AIM OF THE EXERCISE:
Reproduce the entries below exactly, but only from the line containing "Click the 0% label on the y-axis" to the line containing "Task: Collapse the try block fold marker", inclusive.

════════

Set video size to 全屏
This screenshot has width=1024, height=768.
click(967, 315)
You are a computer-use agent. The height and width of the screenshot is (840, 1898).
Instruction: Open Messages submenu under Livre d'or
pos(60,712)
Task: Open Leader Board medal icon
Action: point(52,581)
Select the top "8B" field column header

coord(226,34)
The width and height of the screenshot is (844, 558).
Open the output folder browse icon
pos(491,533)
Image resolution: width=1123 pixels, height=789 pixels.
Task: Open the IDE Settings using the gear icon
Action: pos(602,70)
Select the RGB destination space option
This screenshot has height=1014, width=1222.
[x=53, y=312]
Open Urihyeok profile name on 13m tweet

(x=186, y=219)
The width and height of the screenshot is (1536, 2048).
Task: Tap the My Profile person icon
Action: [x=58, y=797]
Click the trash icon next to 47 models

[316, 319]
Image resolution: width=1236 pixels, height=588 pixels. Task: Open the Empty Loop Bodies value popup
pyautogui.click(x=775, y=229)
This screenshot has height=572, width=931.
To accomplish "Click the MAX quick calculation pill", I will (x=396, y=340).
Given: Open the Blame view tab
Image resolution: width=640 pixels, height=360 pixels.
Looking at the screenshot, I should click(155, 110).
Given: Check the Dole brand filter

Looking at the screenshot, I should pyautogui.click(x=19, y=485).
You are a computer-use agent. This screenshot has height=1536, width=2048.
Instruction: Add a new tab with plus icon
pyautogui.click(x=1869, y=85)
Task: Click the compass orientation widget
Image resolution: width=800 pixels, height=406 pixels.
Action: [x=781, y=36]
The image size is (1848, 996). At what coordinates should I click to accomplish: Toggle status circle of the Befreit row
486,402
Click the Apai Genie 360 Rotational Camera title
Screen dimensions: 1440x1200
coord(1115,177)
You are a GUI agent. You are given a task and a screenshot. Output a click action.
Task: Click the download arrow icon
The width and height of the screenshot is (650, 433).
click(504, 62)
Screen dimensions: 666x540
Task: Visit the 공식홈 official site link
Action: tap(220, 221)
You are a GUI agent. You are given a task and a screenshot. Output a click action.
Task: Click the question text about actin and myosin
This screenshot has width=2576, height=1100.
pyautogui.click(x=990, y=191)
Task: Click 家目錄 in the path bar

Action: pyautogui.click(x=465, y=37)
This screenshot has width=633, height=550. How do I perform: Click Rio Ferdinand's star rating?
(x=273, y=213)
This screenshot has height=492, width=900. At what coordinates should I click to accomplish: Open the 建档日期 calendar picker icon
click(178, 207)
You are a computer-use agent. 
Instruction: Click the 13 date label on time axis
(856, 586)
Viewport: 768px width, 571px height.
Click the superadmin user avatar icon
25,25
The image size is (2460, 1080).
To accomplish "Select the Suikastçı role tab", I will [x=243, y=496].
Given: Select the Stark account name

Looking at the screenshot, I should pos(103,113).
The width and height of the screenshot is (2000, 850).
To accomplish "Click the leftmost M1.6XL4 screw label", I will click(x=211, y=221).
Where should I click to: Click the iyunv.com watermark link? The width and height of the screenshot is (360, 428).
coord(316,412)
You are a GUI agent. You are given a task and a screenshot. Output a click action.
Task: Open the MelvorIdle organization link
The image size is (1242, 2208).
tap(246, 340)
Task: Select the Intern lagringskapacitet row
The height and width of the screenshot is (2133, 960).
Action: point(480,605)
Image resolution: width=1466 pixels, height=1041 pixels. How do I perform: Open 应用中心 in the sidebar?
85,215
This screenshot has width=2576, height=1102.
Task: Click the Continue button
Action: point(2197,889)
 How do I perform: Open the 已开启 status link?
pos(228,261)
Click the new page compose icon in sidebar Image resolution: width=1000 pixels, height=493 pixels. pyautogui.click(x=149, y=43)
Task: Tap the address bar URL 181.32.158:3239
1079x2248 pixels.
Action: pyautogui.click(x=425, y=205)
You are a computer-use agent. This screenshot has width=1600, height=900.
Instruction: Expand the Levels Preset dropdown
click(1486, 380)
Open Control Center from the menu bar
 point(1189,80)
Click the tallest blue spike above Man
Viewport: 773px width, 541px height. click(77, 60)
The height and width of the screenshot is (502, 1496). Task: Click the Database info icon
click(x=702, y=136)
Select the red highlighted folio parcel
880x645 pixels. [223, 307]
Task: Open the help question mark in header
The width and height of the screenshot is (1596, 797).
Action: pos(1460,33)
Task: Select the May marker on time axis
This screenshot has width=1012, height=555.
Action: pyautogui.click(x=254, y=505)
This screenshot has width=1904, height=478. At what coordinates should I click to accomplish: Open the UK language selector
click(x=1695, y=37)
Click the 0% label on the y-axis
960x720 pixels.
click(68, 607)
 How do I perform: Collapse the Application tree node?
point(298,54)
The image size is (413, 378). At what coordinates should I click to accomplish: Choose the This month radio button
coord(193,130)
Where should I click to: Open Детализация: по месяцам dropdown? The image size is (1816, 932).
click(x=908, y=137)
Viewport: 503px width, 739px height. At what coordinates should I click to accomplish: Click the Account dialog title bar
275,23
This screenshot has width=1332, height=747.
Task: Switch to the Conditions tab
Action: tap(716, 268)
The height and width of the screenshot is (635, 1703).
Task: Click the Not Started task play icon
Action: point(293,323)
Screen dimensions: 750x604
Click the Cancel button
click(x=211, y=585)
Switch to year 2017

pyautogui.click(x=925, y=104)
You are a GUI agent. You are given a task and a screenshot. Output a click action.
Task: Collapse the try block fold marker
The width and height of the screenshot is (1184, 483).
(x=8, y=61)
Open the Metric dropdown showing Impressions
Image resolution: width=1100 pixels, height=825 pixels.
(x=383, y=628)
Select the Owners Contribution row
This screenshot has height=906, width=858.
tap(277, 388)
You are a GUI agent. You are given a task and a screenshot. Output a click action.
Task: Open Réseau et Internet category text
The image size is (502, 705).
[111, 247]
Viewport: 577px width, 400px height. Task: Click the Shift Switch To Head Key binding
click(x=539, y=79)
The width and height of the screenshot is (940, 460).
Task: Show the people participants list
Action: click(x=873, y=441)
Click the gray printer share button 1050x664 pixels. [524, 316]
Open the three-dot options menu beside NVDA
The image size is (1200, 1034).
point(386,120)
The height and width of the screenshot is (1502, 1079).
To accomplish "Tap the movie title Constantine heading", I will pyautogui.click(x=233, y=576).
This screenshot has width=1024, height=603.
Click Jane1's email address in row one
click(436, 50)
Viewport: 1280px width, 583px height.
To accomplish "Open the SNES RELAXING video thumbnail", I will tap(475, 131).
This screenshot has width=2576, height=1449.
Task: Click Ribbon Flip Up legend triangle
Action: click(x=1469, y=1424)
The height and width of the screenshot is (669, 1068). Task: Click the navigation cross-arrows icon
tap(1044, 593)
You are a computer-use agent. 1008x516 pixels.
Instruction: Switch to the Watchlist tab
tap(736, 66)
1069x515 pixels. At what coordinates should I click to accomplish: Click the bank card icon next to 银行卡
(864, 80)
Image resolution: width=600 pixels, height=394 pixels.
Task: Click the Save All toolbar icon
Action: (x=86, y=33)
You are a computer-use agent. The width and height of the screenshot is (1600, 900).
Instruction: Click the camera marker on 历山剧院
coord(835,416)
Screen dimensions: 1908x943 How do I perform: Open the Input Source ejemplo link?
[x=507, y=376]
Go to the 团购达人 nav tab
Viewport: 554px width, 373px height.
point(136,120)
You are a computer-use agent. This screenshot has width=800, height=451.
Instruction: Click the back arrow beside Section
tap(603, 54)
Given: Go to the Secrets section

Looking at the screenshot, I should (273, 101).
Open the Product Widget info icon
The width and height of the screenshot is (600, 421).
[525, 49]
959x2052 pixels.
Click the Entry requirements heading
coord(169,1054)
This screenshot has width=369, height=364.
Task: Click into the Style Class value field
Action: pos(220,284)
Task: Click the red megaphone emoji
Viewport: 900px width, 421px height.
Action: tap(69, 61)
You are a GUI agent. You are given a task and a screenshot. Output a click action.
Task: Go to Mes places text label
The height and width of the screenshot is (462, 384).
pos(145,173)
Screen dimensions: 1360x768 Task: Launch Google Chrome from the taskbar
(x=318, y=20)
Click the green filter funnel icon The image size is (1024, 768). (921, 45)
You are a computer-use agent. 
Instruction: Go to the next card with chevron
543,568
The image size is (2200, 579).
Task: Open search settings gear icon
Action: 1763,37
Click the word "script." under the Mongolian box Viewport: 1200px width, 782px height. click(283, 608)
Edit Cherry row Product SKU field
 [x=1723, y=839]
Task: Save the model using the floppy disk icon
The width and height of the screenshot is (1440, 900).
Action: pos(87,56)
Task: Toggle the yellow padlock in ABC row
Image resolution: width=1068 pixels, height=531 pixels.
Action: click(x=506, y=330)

════════

RESPONSE TO THIS TASK:
Click the 0% label on the y-axis
960x720 pixels.
click(68, 607)
 How do I perform: Collapse the Application tree node?
point(298,54)
The image size is (413, 378). At what coordinates should I click to accomplish: Choose the This month radio button
coord(193,130)
Where should I click to: Open Детализация: по месяцам dropdown? The image size is (1816, 932).
click(x=908, y=137)
Viewport: 503px width, 739px height. At what coordinates should I click to accomplish: Click the Account dialog title bar
275,23
This screenshot has width=1332, height=747.
Task: Switch to the Conditions tab
Action: tap(716, 268)
The height and width of the screenshot is (635, 1703).
Task: Click the Not Started task play icon
Action: point(293,323)
Screen dimensions: 750x604
Click the Cancel button
click(x=211, y=585)
Switch to year 2017

pyautogui.click(x=925, y=104)
You are a GUI agent. You are given a task and a screenshot. Output a click action.
Task: Collapse the try block fold marker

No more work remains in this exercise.